WHAT TO PRODUCE
Give back the full data, unchanged and complete.

(Stored items)
******************************

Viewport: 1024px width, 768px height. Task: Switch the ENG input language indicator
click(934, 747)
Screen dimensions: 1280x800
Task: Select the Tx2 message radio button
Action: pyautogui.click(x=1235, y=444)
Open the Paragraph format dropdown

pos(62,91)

******************************

EXPECTED ANSWER
Viewport: 1024px width, 768px height. Task: Switch the ENG input language indicator
click(934, 747)
Screen dimensions: 1280x800
Task: Select the Tx2 message radio button
Action: pyautogui.click(x=1235, y=444)
Open the Paragraph format dropdown

pos(62,91)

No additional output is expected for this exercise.